Come funzionavano le chat room
Ogni gruppo Telegram aveva tra le tre e le cinque ragazze in una sola chat room, che “Mr. Doc”, conosciuto anche come “Guru”, aveva letteralmente schiavizzato. Le vittime, infatti, dovevano essere pronte a soddisfare le richieste di foto e di video degli utenti, nell’atto di sottomettersi a prestazioni sessuali degradanti, riprese dalle telecamere. E nel caso di Cho Joo-bin, ad aver sconvolto particolarmente l’opinione pubblica coreana è stato il coinvolgimento di minorenni in quelle chat room. In base alle leggi del Paese asiatico, il possesso di materiale pornografico che riguarda minori è punibile con un massimo di un anno di reclusione o multe fino a 20 milioni di won coreani (che corrispondono a circa 16mila dollari), ma l’atto di guardare video pornografici quando lo spettatore non è al corrente della minore età del soggetto non è punibile. Il che preserva gli utenti che dichiarano di non sapere chi c’è effettivamente dall’altra parte della telecamera.
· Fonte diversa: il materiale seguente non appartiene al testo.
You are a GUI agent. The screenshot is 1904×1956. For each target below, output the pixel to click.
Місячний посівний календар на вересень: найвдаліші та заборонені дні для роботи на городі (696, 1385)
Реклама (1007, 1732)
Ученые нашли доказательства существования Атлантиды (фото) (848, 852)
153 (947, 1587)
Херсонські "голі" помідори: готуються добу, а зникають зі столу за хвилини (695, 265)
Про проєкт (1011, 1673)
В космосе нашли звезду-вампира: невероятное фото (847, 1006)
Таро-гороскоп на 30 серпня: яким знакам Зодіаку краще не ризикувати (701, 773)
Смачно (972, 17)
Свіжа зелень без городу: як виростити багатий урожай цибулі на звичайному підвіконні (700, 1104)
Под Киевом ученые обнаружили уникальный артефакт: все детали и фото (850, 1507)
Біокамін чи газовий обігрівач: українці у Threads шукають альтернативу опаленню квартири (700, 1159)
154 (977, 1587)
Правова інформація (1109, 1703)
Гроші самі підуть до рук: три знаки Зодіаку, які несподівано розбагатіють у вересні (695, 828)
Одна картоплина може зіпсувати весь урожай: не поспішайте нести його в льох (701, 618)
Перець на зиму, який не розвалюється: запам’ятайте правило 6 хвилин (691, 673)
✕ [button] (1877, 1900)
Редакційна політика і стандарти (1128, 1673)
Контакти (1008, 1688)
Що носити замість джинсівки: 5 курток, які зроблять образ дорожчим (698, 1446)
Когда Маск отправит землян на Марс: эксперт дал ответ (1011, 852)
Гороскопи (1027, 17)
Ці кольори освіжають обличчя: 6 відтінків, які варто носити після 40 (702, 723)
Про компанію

Una specie di vizio legislativo.
La storia di Kang
Dall’inchiesta sul canale Telegram creato da Cho Joo-bin sarebbe emersa un’altra vicenda, dai tratti ancora più inquietanti, che riguarda uno dei moderatori della “Nth Room”, conosciuto con il nickname di “GodGod”, di cui però non è ancora stata scoperta né rivelata l’identità. Secondo quanto riportato dal Corriere della sera, Kang, un operatore sociale che faceva parte della chat, avrebbe chiesto a Cho Joo-bin un aiuto: da mesi minacciava la propria insegnante delle scuola medie, perché ossessionato dal ricordo dei suoi rimproveri. Al 24enne aveva già versato 4milioni di won (che corrispondono a circa 3.500 euro) perché architettasse il rapimento della figlia piccola della docente. In base a quanto emerso, avrebbe persino comunicato a “Mr. Doc” l’indirizzo dell’asilo nido della bambina. E da uno scambio di messaggi tra i due sarebbe emerso il piano di avvelenarla.